Location
- Kerala India
- 11°19′42″N 75°47′02″E﻿ / ﻿11.3282°N 75.7838°E

= G.U.P.S, Padinhattummuri =

G.U.P.S, Padinhattummuri or Government Upper Primary School, Padinhattummuri or Kakkodi GUPS is situated at Kizhakkummuri in Kakkodi panchayat. Kakkodi is a panchayat in the outskirts of Kozhikode Corporation. The school comes under Chevayur subdistrict of Kozhikode.

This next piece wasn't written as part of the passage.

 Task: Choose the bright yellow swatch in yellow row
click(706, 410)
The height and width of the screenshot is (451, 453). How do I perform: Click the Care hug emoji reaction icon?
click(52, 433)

The school was established in 1912 and started functioning as early as 1912 using the land donated by a house named "Chalil Tharavad". K.C. Gopalan Nair of "Chalil Tharavad" is the founder of this school. In 1958, this school was upgraded as higher elementary school and Std. VII was sanctioned. In 1961-62, the school came under the Kerala Govt. and was renamed as G.U.P.S, Padinhattummuri. The Government, through acquisition, possessed 0.5 hector land for expansion works of the school and the acquisition proceedings were completed in 1972. In 1978, the school was functioned in two shifts. Later in 1998-99, a new building with two class rooms was constructed. Further, in 1999-2000 three classroom building was built and a cluster resource centre under Kerala Sarva Shiksha Abhiyan (KSSA) was also constructed. Infrastructure expansion continued in 2000s also with a four classroom building opened on 8 November 2005.

The school completed 100 years in operation on 9 January 2012. The centenary celebrations were inaugurated by the Minister of Education Kerala, Janab P.K.Abdurabb on 9 January 2012 at the school premises.